Robots on job at Dillard’s hub

Maumelle distribution center ships out online orders

Stacey Pope fetches items brought to her Tuesday by an orange KIVA System robot at a Dillard’s Inc. warehouse in Maumelle.
Stacey Pope fetches items brought to her Tuesday by an orange KIVA System robot at a Dillard’s Inc. warehouse in Maumelle.

— Inside the Dillard’s Inc. distribution center in Maumelle, 167 orange robots dart back and forth, helping their human counterparts ship orders made through the company’s online store.

The square-shaped robots, standing about 2 1/2 feet tall and 3 feet wide, help send online orders quicker and easier than before, said Marty Martin, manager of the center.

“The technology we brought aboard made it a whole lot more efficient,” he said.

During a tour of the center Tuesday, Little Rock-based Dillard’s offered a look at its “Internet Fulfillment Center” and the KIVA robotic system used to help fill orders.

The company announced its intentions to move its Internet operation from Nashville, Tenn., to Maumelle in 2010. The first order from Maumelle was shipped in March.

The center, originally used by Target Corp. as a distribution hub, is the company’s only online shipping center, Spokesman Julie Bull said.

Dillard’s employs about 350 people at the 850,000-squarefoot center, she said.

Bull said the company originally planned to employ 300 people, but demand has allowed the company to take on more employees.

“This thing has exceed every expectation we had already,” Bull said.

The facility has two main sections, one solely worked by employees and another where employees and robots team up to process orders.

In the section where only employees check and place orders, clothes in clear plastic bags hang from metal bars, and shoes and home products are stored on large shelves.

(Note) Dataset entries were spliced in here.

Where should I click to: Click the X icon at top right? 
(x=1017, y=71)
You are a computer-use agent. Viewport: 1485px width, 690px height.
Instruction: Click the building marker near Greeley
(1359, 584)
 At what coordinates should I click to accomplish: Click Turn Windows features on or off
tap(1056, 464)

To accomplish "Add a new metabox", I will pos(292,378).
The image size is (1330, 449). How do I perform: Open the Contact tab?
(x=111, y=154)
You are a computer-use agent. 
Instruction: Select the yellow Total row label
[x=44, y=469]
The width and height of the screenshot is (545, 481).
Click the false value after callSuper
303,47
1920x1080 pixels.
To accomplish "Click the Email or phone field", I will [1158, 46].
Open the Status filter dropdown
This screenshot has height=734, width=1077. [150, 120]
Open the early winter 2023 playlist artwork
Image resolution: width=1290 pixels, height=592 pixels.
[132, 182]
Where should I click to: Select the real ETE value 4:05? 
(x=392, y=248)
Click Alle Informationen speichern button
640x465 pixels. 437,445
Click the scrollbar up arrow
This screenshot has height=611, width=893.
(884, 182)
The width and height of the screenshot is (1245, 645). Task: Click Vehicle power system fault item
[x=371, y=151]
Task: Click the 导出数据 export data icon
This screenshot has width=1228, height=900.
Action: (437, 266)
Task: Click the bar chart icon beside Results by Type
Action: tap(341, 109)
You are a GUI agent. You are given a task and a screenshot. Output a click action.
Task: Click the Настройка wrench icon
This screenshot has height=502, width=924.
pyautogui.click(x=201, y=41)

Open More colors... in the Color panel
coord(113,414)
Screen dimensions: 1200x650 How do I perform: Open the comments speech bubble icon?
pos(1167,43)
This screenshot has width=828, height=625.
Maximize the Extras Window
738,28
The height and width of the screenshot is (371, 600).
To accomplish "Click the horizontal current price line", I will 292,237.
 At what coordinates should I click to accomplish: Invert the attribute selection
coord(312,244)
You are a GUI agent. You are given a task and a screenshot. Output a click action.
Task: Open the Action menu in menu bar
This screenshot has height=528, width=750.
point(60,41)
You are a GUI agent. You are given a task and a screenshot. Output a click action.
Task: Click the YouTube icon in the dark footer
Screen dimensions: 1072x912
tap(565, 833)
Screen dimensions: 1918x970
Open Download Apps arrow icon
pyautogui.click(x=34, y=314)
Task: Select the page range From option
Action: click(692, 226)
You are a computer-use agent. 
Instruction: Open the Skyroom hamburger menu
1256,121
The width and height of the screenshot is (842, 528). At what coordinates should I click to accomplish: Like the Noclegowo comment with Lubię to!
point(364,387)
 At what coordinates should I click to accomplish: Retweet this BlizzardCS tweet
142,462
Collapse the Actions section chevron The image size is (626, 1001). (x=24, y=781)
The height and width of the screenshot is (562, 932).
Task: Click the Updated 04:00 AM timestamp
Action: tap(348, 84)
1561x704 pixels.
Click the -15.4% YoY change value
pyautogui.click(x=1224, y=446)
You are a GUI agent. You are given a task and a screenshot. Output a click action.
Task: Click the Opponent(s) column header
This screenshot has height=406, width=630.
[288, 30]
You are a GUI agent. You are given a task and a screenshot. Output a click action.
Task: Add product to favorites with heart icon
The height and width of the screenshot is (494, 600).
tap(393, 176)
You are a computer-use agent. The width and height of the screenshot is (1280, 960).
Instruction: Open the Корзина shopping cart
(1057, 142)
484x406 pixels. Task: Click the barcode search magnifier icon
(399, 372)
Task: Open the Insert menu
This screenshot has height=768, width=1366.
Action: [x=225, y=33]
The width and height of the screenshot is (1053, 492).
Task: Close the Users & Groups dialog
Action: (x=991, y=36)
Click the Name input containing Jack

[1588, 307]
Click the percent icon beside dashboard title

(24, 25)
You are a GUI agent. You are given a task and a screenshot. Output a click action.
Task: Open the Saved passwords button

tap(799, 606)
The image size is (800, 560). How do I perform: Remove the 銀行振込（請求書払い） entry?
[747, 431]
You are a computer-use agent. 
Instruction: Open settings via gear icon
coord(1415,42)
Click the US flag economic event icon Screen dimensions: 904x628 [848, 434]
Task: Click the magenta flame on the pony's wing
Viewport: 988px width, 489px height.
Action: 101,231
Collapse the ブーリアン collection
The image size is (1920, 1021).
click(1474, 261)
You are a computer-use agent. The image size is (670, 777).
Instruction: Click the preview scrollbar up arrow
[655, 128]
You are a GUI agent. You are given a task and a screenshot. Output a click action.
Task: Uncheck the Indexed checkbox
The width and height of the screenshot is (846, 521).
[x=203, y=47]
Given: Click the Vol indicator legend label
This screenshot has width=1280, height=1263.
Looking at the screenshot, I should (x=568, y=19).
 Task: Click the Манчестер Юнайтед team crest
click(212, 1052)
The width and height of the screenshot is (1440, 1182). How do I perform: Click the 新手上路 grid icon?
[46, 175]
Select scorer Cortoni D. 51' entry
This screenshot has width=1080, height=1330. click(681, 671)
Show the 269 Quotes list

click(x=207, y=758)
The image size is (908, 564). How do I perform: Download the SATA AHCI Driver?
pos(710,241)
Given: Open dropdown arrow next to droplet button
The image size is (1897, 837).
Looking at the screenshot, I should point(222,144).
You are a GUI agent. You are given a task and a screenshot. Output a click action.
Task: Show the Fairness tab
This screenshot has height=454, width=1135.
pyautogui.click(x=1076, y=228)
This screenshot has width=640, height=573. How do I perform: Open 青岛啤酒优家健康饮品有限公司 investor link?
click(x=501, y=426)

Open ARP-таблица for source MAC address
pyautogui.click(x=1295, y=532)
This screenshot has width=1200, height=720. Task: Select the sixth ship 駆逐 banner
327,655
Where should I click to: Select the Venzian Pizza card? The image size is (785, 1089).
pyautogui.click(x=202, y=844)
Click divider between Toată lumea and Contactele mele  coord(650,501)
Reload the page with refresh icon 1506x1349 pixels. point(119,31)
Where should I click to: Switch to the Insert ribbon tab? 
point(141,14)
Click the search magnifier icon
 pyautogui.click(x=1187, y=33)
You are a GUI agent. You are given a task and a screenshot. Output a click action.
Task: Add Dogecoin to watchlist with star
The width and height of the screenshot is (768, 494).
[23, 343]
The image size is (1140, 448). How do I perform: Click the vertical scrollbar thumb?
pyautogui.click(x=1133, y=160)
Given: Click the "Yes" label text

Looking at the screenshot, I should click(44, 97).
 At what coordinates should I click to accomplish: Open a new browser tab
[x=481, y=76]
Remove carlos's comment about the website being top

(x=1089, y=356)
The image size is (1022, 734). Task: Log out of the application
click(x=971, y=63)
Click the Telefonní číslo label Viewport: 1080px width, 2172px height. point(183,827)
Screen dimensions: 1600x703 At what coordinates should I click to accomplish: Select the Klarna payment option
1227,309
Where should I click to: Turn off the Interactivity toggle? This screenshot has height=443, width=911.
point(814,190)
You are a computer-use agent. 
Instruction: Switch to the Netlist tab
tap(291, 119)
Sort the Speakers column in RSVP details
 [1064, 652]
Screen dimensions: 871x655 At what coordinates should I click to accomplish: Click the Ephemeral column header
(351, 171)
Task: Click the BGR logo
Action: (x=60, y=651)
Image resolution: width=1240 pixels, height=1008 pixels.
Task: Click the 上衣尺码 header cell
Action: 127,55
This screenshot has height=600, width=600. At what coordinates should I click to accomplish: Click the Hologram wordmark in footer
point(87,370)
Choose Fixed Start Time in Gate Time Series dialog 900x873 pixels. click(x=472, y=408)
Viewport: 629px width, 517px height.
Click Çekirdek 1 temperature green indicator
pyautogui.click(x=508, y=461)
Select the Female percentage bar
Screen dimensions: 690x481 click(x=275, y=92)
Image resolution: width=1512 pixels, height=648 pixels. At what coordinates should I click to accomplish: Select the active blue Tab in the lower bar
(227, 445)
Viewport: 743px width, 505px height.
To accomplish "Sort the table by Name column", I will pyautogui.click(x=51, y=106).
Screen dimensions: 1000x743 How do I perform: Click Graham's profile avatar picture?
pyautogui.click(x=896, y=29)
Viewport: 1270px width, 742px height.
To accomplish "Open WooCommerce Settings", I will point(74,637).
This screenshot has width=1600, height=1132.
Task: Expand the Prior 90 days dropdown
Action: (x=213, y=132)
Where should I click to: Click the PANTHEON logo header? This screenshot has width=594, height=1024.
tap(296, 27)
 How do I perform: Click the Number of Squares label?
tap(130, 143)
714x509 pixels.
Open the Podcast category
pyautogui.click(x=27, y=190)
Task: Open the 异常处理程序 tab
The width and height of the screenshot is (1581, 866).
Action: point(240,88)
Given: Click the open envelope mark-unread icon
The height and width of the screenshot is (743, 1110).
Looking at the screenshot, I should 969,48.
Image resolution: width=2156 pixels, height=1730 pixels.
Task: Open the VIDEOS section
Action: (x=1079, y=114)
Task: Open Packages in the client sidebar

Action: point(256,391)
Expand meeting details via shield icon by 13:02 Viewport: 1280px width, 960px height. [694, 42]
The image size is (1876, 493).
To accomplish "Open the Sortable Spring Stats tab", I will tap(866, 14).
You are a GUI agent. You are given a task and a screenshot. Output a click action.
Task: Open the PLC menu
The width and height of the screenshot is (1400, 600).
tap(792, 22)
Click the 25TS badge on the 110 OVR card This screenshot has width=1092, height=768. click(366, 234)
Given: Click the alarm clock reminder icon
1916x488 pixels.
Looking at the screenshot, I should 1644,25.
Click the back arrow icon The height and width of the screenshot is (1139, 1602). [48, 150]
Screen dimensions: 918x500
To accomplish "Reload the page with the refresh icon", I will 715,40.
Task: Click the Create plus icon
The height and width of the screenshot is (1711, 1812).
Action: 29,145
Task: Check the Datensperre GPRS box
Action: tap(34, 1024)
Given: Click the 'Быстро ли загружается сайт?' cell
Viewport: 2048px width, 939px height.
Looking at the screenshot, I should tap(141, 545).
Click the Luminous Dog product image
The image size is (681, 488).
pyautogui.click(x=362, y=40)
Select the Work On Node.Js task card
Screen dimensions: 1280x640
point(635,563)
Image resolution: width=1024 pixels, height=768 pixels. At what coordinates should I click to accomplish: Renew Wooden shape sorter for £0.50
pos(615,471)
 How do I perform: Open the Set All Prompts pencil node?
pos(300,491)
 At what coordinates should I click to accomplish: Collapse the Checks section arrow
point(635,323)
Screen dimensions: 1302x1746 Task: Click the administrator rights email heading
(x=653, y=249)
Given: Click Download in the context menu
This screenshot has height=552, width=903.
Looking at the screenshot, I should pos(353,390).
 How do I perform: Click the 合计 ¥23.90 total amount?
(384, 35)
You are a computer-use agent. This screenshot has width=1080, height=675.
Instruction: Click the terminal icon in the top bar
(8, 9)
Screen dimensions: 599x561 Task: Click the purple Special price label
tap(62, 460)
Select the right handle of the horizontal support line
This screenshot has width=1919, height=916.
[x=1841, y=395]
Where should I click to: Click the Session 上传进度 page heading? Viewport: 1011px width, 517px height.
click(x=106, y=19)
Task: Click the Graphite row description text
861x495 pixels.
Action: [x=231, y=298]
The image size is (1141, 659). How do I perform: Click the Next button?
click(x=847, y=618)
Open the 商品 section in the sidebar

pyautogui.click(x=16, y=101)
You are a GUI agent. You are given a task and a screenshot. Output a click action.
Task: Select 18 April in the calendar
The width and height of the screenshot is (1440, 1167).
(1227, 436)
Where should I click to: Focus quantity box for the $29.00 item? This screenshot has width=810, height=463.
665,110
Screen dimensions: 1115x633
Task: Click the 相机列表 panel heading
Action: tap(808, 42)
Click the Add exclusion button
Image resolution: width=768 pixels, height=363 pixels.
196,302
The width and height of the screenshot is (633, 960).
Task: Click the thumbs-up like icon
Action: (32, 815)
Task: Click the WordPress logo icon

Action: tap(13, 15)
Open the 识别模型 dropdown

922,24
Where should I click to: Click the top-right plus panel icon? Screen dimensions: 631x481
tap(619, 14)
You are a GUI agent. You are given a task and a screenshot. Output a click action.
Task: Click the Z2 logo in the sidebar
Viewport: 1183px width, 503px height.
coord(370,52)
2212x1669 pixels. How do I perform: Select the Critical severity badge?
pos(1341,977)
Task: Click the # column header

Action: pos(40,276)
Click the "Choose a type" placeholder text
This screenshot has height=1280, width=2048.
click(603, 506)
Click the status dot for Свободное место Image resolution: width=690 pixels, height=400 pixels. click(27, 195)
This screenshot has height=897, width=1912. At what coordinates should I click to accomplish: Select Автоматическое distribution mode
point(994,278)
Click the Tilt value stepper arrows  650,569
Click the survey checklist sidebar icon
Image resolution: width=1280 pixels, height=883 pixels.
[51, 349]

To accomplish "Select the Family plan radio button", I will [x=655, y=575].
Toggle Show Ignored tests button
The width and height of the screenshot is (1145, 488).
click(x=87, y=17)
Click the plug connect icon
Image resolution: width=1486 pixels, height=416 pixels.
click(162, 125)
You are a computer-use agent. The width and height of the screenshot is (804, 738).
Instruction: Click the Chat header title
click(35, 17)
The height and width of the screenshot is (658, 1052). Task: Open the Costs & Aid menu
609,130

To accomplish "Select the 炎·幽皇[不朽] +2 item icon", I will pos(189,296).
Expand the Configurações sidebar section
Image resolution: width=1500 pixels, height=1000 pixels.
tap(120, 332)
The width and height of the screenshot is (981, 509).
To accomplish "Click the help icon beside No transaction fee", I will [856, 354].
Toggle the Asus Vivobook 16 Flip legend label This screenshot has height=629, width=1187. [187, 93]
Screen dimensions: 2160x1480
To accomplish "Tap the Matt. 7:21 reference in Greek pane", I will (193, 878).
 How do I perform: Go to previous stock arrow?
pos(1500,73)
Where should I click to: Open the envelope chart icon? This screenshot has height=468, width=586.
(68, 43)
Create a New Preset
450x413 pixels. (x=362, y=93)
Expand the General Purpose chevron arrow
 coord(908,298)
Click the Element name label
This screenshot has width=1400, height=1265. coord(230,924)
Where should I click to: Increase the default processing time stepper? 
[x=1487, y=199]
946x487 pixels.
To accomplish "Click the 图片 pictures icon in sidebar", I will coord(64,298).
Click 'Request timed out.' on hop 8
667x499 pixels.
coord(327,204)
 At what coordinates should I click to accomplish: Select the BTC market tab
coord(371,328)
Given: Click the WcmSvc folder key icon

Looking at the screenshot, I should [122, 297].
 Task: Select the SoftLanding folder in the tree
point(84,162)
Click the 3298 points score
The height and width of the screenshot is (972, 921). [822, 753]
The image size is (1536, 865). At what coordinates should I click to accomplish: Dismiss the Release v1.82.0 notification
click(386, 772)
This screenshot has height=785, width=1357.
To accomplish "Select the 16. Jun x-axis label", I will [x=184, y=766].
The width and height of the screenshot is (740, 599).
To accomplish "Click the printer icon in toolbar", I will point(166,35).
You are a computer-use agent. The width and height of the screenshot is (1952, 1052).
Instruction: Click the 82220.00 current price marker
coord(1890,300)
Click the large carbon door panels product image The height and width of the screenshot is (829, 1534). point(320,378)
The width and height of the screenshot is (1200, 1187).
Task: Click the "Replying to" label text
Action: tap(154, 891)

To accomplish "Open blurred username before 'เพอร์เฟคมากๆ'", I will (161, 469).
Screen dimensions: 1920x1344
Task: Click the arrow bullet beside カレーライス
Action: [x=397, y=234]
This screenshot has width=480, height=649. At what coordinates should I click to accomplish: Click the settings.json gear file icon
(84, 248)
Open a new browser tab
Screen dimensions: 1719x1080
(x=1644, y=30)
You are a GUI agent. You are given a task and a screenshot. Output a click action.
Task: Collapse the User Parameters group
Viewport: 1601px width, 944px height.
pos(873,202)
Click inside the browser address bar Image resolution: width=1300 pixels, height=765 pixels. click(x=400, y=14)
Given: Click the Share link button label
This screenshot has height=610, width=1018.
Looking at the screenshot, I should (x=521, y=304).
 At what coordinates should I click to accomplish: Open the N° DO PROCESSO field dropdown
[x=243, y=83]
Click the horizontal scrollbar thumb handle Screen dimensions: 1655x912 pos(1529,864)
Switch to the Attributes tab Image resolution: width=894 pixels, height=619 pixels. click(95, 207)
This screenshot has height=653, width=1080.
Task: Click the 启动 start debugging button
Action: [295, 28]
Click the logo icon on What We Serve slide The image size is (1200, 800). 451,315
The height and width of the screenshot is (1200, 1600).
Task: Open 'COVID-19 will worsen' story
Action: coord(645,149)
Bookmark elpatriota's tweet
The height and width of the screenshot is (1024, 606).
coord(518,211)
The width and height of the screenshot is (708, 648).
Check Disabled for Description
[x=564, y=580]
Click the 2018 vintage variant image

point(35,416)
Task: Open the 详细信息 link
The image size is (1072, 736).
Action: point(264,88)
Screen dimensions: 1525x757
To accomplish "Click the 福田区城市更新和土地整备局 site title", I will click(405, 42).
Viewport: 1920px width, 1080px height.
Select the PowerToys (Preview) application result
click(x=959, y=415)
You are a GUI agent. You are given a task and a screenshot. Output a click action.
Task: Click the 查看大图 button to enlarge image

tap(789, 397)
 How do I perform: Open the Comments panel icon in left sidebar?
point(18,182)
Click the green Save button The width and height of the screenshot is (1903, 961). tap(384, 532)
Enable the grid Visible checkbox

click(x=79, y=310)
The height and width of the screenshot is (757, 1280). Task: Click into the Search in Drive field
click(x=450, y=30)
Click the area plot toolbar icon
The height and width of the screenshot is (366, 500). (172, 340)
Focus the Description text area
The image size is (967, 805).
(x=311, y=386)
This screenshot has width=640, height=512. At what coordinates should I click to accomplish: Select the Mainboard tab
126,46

There workers pull ordered items from shelves and package them.

Martin said the company’s goal is to get products ready for shipping within six hours of receiving an order.

In the area where the robots work, smaller highdemand products such as shoes are stored on tall metal shelves that robots are able to pick up and carry to workers.

More than 10,000 bar codes on the floor guide the robots as they glide from one spot to another.

Sensors on the robots, which can carry up to 2,000 pounds, read the bar codes that guide them as they move rhythmically across the warehouse carrying large metal shelves that hold boxes filled with merchandise.

The boxes are taken to employees, who remove an order and place it into a box for shipping. When the boxes are ready for shipping, a robot carries them off to the shipping area.

KIVA operator Coty Clary said he enjoys working with the robots.

“It’s unique in that you don’t have to walk around to get a product,” he said. “It makes the job a lot easier. The robot just brings it to you.”